Where’s the fuel for a continued move higher coming from? From the sidelines, I believe. Check this data out from BlackRock, the world’s largest money manager. According to their studies, U.S. investors held 48 percent of investable assets in cash, with 18 percent in stocks and 7 percent in bonds. By way of comparison, the 18 percent figure we see today for stocks is actually closer to the 16.5 percent number registered at the bottom of the secular bear market in 1982.
So, how much cash is just lying about, earning almost nothing? BlackRock says it’s $7 trillion of bank savings deposits, $0.7 trillion of retail money market funds, $0.6 trillion of small-denomination time deposits, and $1.4 trillion in checking accounts.” And let’s not forget the $2.5 trillion parked in bank reserves. The vast majority of this is held as “excess reserves,” which the nation’s banks are apparently quite happy to hold and which pay them all of 0.25 percent. If even a small amount of these nonproductive assets move into the stock market, that’s a lot of potential energy.
As I’ve been suggesting all year, I believe that you should definitely consider positioning a chunk of your investments into those sectors which have historically benefited from improving economic conditions. These include industrials, consumer discretionary, mid-stream energy, and tech stocks. It’s best to move away from the more defensive, more interest rate sensitive areas.
Gold? Not a chance. Gold pays neither interest nor dividends. So, a rise in interest rates tends to make bonds and other investments much more attractive by comparison. Further, with inflation remaining relatively low, there’s even less incentive to own the stuff.
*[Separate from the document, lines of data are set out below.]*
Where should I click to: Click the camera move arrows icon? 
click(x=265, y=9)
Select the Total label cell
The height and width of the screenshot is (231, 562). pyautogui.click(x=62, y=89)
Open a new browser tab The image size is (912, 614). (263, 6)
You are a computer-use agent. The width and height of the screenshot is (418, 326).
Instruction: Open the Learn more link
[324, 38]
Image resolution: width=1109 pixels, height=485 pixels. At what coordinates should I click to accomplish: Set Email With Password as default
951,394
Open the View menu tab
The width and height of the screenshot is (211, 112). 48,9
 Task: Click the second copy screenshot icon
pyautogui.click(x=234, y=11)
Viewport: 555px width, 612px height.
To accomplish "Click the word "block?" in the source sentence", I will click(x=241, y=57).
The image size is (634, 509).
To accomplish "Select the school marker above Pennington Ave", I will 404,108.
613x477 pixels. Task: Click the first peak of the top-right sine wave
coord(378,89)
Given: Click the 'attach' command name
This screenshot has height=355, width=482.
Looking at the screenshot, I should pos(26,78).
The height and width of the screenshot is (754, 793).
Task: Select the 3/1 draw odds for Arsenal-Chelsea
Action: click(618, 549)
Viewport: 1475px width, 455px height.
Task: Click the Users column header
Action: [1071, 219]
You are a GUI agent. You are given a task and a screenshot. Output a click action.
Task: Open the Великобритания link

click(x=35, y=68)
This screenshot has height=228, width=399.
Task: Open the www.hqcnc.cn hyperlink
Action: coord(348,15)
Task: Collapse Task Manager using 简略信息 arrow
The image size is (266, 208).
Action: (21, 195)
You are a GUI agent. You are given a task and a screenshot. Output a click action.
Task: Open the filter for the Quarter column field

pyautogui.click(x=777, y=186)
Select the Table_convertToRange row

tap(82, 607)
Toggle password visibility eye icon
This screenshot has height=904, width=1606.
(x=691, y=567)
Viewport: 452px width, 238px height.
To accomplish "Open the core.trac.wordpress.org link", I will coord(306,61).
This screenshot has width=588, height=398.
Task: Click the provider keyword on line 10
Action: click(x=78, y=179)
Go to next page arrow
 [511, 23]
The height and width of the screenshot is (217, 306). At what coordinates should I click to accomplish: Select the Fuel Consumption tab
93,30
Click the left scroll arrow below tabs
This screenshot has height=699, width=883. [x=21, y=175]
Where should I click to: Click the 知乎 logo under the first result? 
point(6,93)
The folks at S&P/Dow Jones Indices say that in the S&P 500, about 40 percent of the revenue of those 500 companies now comes from outside the United States. Investors who think that they’re buying only American companies are actually getting a global portfolio. I believe the point is that, in today’s world, it’s much more important to consider companies, and the industries they’re in, than the country where their headquarters is located.
The MINT economies deserve some longer-term attention too. These include Mexico, Indonesia, Nigeria and Turkey. All have favorable demographics for at least the next 20 years, and their economic prospects are interesting.
In closing, I think it’s important that, regardless of what the markets do this coming year, long-term investors should keep their focus toward the long term and keep emotions at bay. Earnings and revenues continue to grow, although still slowly, and beat expectations. Many parts of the world economy are accelerating—all great fuel for future earnings growth. Many investors continue to overlook these positives, however, as sentiment remains firmly rooted in skepticism. However, this gap between sentiment and reality is a bullish feature as it tends to lay the groundwork for even more all-time highs ahead.
Michael Maehl is an independent financial adviser and Spokane-based senior vice president of Opus 111 Group LLC, a Seattle-based financial services company.